Work request:
Pull every line that holds the word "Share" from the entries.

● ● ● ● ● ● ●

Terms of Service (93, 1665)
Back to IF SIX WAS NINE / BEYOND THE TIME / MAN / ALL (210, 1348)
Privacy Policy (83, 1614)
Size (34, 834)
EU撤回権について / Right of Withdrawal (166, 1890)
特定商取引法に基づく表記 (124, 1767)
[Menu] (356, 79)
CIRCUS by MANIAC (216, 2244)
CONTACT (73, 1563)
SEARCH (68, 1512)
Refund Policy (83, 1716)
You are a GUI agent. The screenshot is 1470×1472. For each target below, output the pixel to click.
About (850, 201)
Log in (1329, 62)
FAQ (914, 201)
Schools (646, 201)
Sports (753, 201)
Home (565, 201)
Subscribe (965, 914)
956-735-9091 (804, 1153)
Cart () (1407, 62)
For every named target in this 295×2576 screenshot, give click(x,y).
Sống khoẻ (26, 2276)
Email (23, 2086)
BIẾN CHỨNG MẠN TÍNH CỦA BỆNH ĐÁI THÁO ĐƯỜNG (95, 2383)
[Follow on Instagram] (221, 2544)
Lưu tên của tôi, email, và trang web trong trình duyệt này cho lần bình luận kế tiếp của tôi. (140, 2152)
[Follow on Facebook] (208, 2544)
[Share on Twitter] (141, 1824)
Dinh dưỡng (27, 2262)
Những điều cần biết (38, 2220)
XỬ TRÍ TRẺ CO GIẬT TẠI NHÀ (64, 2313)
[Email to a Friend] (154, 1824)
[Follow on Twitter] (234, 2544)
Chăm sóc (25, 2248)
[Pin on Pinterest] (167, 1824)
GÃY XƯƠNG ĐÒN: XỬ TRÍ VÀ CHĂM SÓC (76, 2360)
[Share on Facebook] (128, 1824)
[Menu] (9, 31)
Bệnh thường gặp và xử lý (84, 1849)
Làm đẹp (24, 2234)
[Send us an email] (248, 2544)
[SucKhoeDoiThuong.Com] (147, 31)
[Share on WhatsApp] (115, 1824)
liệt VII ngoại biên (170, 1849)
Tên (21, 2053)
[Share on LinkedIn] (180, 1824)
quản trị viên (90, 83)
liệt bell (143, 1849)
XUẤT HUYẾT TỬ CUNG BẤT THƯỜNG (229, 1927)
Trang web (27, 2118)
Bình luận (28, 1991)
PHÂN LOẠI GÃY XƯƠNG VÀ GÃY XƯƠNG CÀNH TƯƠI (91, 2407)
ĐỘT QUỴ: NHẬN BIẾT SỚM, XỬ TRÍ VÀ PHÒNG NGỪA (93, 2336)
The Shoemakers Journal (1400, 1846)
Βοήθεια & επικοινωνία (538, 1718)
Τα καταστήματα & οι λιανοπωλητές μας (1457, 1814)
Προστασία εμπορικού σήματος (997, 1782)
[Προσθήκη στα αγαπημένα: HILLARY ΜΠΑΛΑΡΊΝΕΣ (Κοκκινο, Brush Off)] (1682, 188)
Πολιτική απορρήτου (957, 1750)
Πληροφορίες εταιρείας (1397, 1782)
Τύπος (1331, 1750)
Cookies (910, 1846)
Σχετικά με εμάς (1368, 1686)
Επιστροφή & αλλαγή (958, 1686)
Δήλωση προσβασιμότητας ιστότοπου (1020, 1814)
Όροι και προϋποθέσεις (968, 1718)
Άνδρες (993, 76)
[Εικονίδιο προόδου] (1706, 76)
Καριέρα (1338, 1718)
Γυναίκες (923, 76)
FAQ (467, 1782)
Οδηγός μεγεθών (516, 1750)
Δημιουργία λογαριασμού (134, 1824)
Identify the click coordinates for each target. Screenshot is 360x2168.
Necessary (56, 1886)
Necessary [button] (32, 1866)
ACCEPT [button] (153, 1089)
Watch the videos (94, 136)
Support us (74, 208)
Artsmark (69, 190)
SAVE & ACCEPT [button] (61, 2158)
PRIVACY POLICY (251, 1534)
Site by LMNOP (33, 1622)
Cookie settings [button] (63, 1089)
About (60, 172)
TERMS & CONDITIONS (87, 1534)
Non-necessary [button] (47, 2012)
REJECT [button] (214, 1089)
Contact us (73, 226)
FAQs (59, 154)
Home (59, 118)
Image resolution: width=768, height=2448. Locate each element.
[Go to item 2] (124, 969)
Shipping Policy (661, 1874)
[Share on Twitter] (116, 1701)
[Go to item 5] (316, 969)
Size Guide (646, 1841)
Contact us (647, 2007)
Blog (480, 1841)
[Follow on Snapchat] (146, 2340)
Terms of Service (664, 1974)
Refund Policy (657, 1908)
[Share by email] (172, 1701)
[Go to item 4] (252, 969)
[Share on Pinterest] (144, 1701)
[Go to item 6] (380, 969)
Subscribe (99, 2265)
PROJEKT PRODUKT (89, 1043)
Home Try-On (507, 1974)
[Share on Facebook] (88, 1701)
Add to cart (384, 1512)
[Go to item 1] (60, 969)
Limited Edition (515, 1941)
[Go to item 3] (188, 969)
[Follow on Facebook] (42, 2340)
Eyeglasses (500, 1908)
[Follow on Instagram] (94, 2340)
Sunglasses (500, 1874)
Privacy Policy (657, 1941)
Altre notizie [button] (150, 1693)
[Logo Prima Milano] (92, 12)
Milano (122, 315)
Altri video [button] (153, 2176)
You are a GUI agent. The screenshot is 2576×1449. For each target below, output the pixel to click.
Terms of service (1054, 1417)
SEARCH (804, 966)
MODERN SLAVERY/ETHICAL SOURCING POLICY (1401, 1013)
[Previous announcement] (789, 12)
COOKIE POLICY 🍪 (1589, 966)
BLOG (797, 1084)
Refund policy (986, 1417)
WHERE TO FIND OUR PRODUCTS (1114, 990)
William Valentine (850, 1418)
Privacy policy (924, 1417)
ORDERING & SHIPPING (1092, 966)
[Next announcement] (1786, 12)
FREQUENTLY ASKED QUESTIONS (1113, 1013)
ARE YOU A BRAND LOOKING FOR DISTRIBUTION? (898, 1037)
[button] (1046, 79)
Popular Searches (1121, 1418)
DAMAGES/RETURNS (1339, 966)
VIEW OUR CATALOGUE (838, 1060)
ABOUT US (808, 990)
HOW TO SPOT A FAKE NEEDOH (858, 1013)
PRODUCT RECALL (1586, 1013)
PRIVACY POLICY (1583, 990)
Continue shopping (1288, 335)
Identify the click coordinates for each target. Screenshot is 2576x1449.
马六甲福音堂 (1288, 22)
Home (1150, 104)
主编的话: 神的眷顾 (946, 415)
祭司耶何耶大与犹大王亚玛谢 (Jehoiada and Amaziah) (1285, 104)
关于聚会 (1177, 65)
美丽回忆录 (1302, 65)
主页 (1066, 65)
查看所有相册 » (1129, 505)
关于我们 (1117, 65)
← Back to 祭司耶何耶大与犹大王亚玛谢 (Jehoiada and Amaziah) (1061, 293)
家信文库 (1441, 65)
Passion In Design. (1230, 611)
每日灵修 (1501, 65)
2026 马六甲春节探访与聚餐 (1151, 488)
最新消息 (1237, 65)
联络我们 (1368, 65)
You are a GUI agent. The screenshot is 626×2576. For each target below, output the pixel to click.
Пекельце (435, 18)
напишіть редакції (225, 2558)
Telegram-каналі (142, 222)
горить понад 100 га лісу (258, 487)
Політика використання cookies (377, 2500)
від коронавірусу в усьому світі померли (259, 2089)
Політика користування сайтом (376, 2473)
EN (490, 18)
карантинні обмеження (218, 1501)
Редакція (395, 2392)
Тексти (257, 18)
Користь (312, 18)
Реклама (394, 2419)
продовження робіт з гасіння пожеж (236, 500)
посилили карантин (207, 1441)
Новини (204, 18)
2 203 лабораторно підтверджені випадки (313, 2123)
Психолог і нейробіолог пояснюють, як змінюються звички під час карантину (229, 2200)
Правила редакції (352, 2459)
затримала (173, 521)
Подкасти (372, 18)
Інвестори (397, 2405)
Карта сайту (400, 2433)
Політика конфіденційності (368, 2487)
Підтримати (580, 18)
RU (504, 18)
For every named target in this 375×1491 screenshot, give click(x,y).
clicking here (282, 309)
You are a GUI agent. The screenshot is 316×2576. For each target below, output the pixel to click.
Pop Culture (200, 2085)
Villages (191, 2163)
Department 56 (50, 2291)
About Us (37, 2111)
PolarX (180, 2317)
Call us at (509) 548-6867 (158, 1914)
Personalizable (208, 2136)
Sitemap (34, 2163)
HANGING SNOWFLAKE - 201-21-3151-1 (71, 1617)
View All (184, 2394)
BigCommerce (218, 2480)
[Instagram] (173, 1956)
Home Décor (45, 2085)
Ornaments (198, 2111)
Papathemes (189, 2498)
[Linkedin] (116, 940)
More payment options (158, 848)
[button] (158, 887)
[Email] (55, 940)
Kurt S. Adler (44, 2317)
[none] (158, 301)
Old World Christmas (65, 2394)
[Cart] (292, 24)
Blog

● ● ● ● ● ● ●

Response to this task:
[Share on Twitter] (141, 1824)
[Share on Facebook] (128, 1824)
[Share on WhatsApp] (115, 1824)
[Share on LinkedIn] (180, 1824)
[Share on Twitter] (116, 1701)
[Share by email] (172, 1701)
[Share on Pinterest] (144, 1701)
[Share on Facebook] (88, 1701)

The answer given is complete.